▶ **Written problem A**
Can you copy, word for word, the part of the article on young Muslim Americans that opens with the words containing "Young Muslim Americans" and closes with "name of Islam."?
▶ **Written problem B**
How would you say this sentence from the article on young Muslim Americans in Spanish: "As far as speaking up, they are not shy."
▶ **Written problem C**
Answer these questions using the article on young Muslim Americans:
(i) How old is Sofia Latif?
(ii) What is the name of her father?
(iii) Which organization carried out the recent poll?

──────── Text to read

Young Muslim Americans speak out
American born, they're more devout and assertive
When Sofia Latif sees news reports portraying Muslims as terrorists, she sometimes sends e-mails to journalists deploring coverage she views as one-sided and urges them to publicize good works done in the name of Islam.
Latif, 21, of Dearborn Heights is the co-owner of a marketing company, active in her mosque and part of a new generation of Muslims in America that is just coming of age, and arriving more religious than their parents and more willing to speak out on controversial issues regarding their faith, according to a recent survey and interviews with dozens of Muslims in Metro Detroit.
"I think it is more the case that the older generation had more of a push to convince others that they are Americans, whereas we are born here," Latif said. "For us, being American comes along with being Muslim, and many of my generation feel a responsibility to change the mistaken impressions about Islam and to take the responsibility to challenge some Muslims when they do things wrong." Her father, Victor Ghalib Begg, a local Muslim leader, agrees his daughter's generation is more assertive and perhaps more devout.
"These young people are the product of a free society, and they have grown up believing in that freedom," said Begg of Bloomfield Hills. "As far as speaking up, they are not shy. These are American kids."
In interviews with The Detroit News, dozens of Muslims ages 18-29 said they are more forceful in their political views and more confident that Islamic extremism will fade -- in part because fanaticism itself defies the tenets of Islam. Younger adults say it is confidence in their religious and secular lives that led to responses in a recent poll by the Pew Research Center that revealed some evidence that they are more extreme in their political views than their elders.

────────────────
──────── Material provided

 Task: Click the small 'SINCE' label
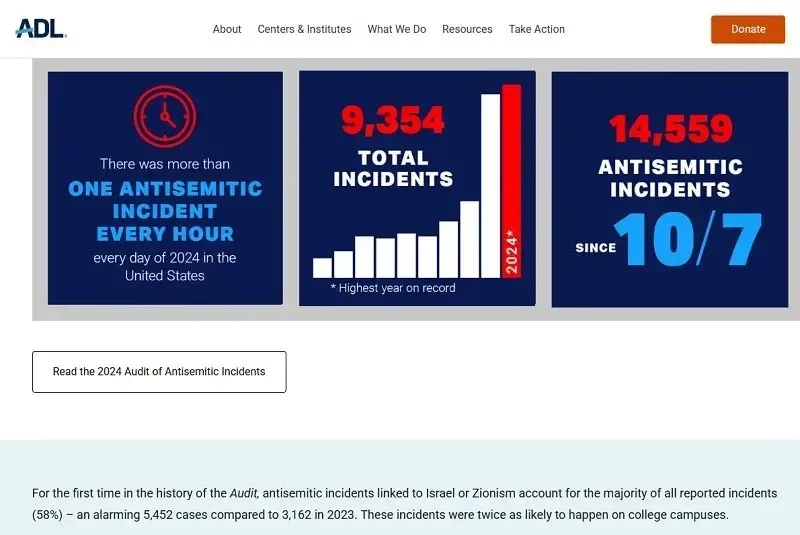595,248
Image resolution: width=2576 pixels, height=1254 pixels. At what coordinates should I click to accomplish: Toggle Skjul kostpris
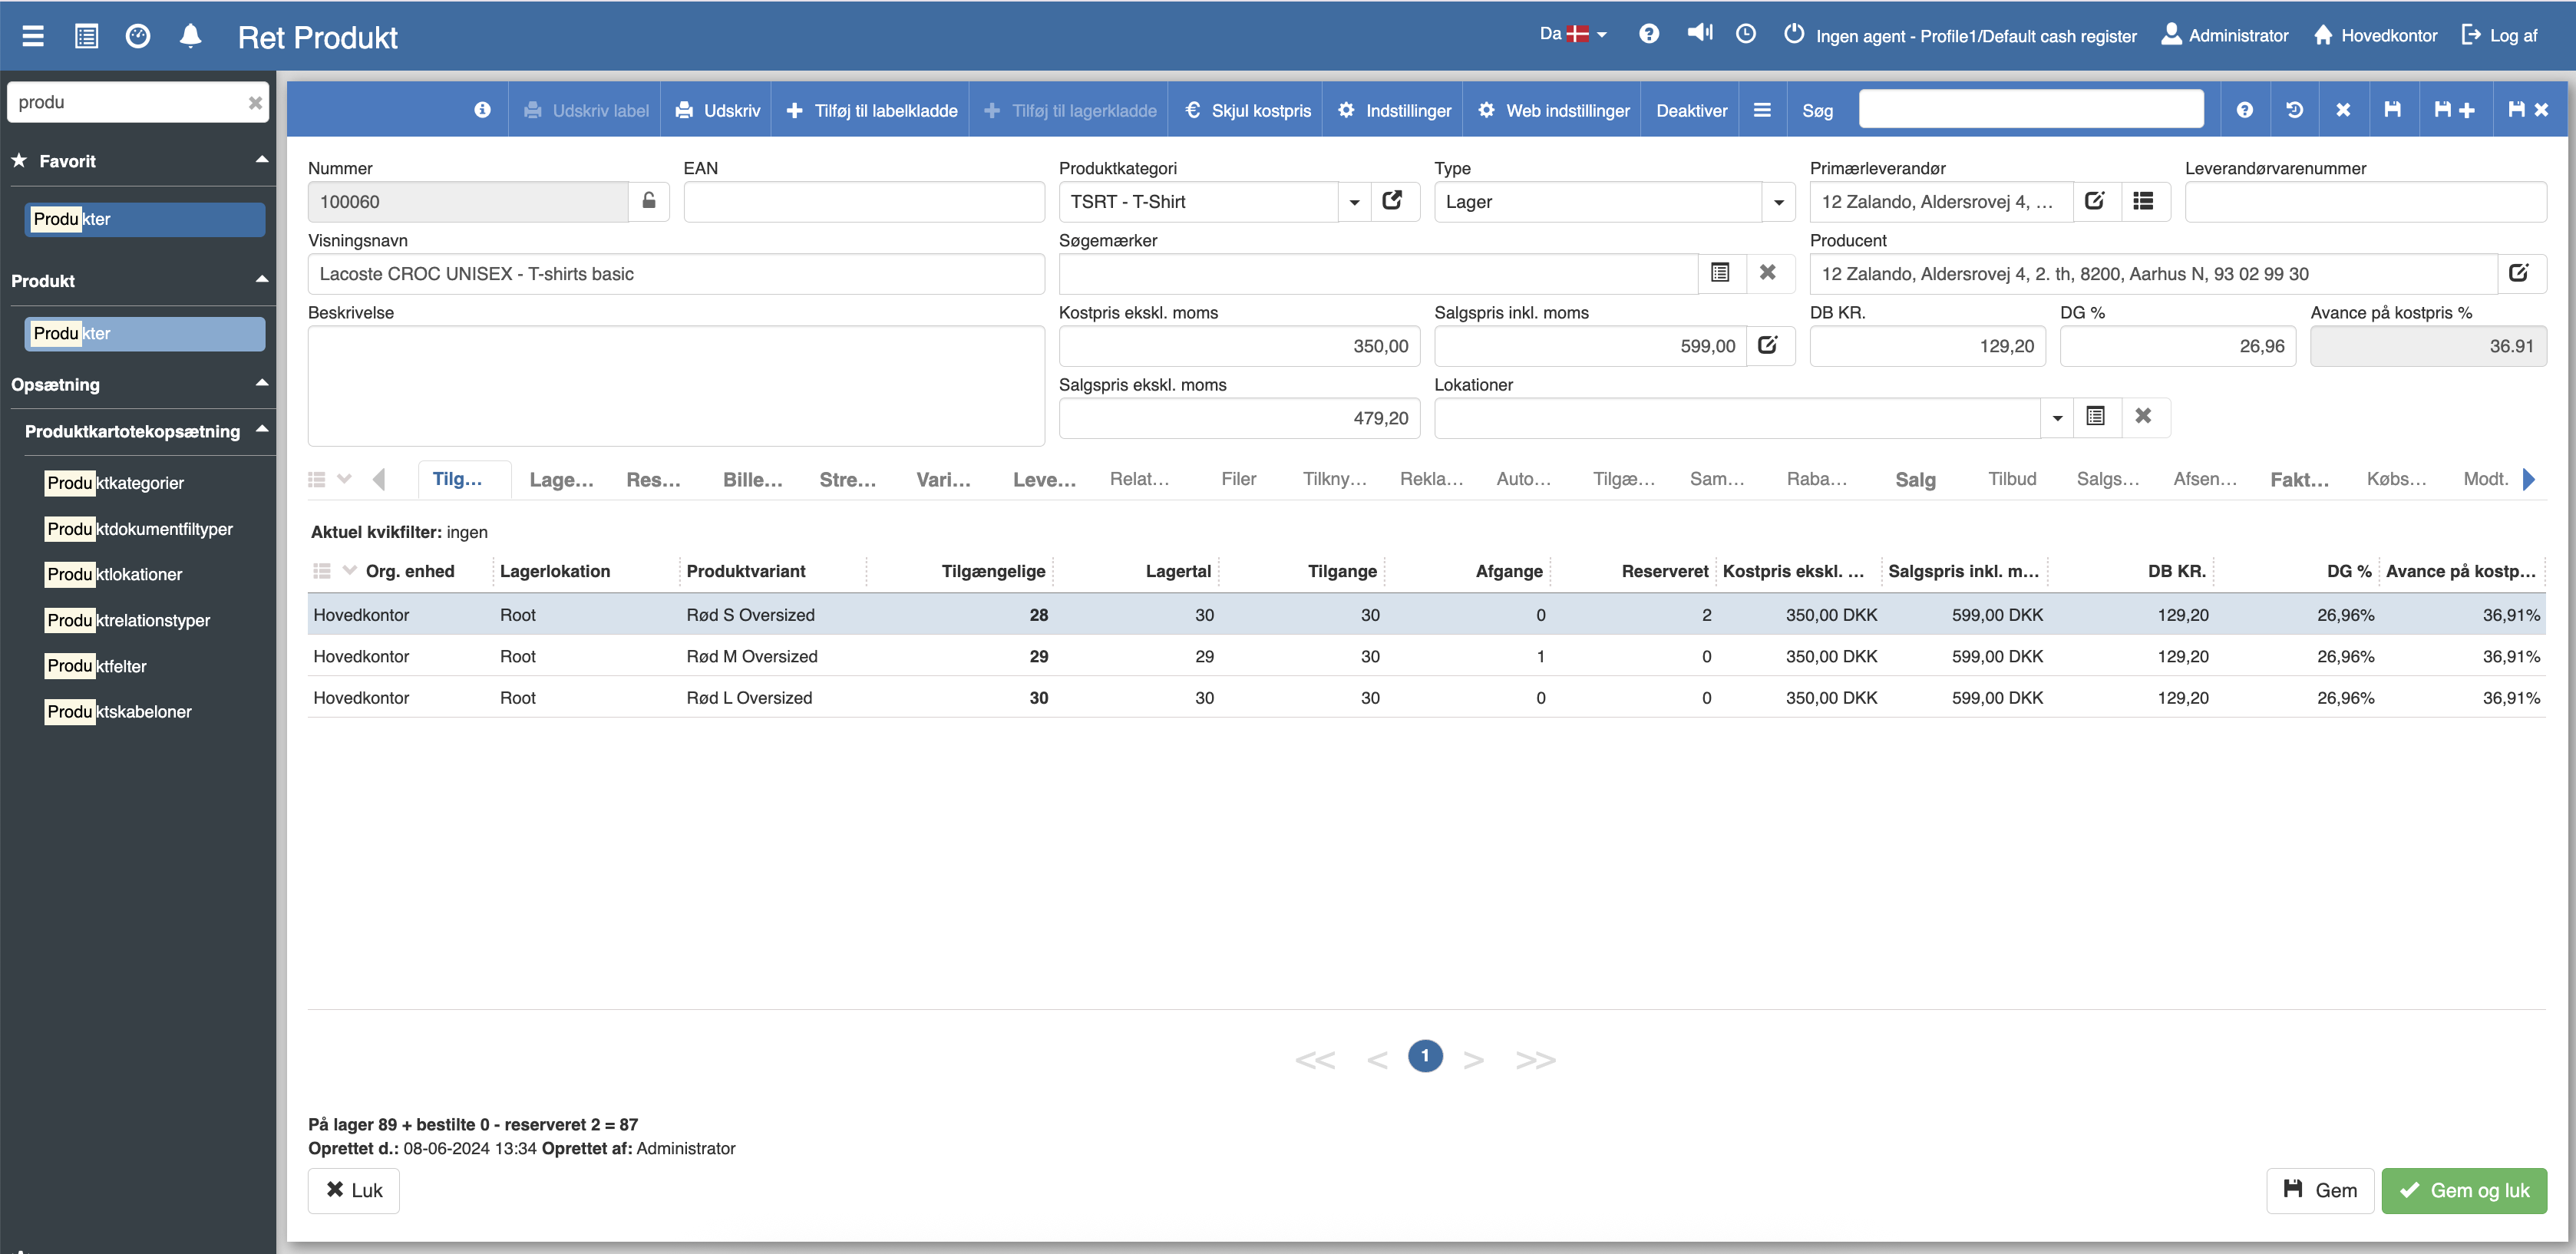pyautogui.click(x=1248, y=110)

────────────────

▶ **Exercise solution A**
Young Muslim Americans speak out
American born, they're more devout and assertive
When Sofia Latif sees news reports portraying Muslims as terrorists, she sometimes sends e-mails to journalists deploring coverage she views as one-sided and urges them to publicize good works done in the name of Islam.

▶ **Exercise solution B**
En cuanto a alzar la voz, no son tímidos.

▶ **Exercise solution C**
(i) 21
(ii) Victor Ghalib Begg
(iii) The Pew Research Center